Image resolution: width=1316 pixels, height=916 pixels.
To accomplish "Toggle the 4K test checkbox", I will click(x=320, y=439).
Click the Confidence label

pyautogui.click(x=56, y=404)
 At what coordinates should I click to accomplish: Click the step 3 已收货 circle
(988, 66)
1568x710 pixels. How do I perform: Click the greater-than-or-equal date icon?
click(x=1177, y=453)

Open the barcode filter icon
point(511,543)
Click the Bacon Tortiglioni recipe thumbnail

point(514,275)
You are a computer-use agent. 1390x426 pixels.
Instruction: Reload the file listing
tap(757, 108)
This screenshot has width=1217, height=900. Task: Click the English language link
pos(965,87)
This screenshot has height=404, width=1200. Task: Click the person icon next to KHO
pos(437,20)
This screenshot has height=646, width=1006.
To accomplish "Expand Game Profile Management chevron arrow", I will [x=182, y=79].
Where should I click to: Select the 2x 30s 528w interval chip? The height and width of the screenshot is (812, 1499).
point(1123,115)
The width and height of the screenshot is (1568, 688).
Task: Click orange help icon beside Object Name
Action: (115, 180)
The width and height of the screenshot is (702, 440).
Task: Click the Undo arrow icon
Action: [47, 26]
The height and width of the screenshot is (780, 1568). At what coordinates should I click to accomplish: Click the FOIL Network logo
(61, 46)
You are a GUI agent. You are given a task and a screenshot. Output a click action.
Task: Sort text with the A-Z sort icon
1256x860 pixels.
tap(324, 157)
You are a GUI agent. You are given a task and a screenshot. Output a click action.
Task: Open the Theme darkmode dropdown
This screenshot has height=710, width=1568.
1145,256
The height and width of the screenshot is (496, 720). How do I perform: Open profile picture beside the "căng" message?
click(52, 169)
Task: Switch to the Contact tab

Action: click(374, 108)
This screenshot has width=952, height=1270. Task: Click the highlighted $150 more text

--- What you will do ---
If a line falls between the first line of the records and the line containing "This screenshot has height=646, width=1006.", inclusive, repeat it exactly; leave out all others.

--- Solution to the exercise ---
Image resolution: width=1316 pixels, height=916 pixels.
To accomplish "Toggle the 4K test checkbox", I will click(x=320, y=439).
Click the Confidence label

pyautogui.click(x=56, y=404)
 At what coordinates should I click to accomplish: Click the step 3 已收货 circle
(988, 66)
1568x710 pixels. How do I perform: Click the greater-than-or-equal date icon?
click(x=1177, y=453)

Open the barcode filter icon
point(511,543)
Click the Bacon Tortiglioni recipe thumbnail

point(514,275)
You are a computer-use agent. 1390x426 pixels.
Instruction: Reload the file listing
tap(757, 108)
This screenshot has width=1217, height=900. Task: Click the English language link
pos(965,87)
This screenshot has height=404, width=1200. Task: Click the person icon next to KHO
pos(437,20)
This screenshot has height=646, width=1006.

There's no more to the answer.